**Prompt**
Locate each line of the records that contains the word "Task" and copy those lines out.

===== Provided information =====

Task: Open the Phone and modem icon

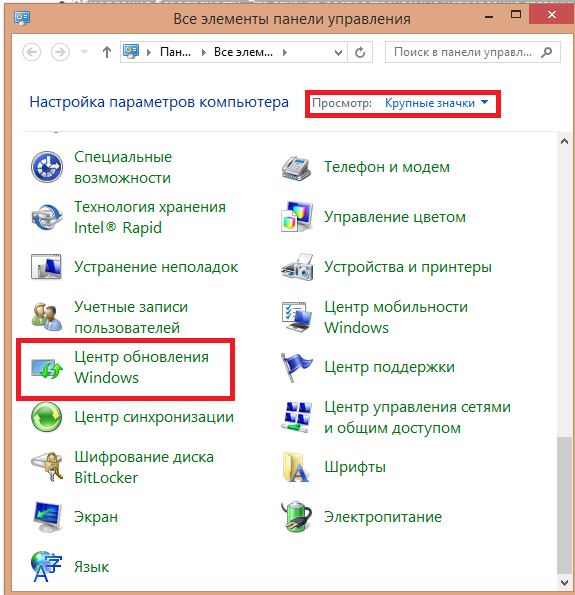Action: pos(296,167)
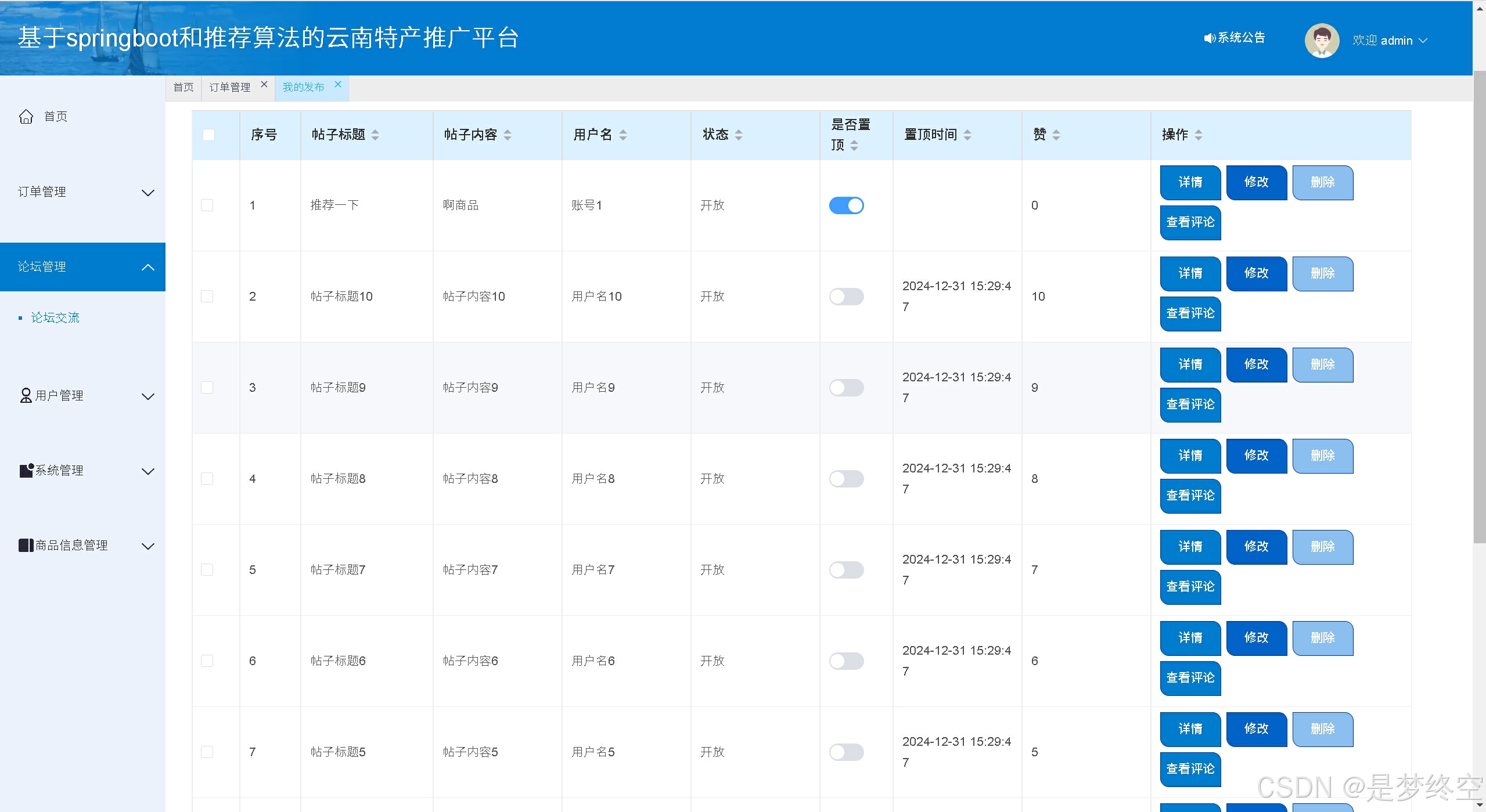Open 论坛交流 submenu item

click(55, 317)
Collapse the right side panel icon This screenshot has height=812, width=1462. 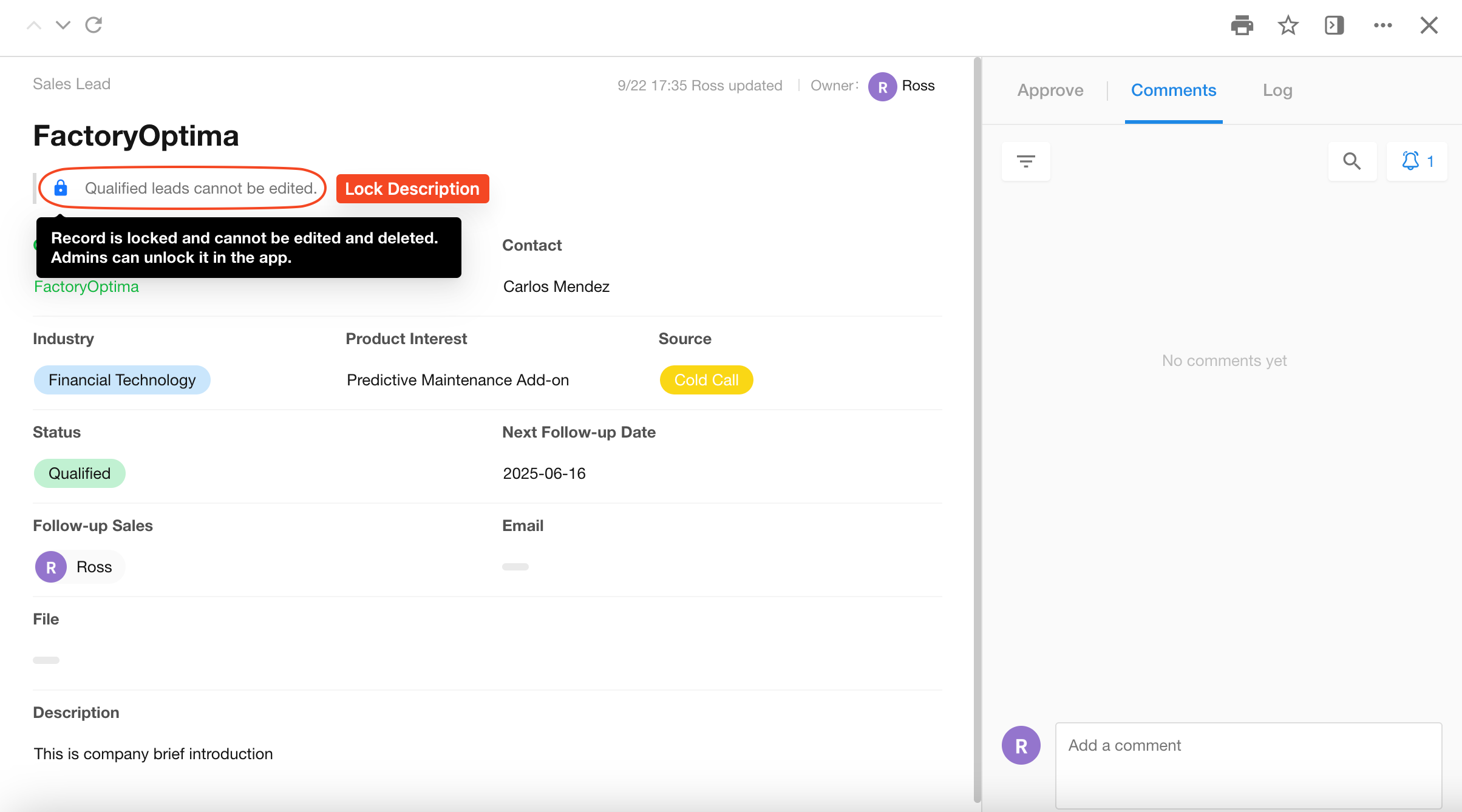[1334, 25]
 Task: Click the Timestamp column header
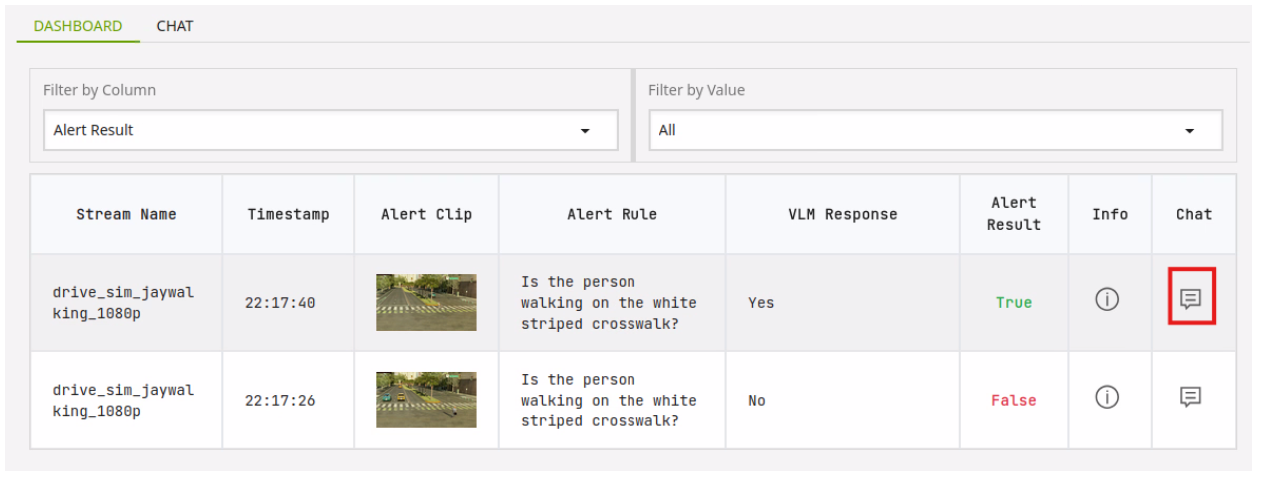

=====

**Response to this exercise**
Task: Open the Phone and modem icon
 Task: Click the Timestamp column header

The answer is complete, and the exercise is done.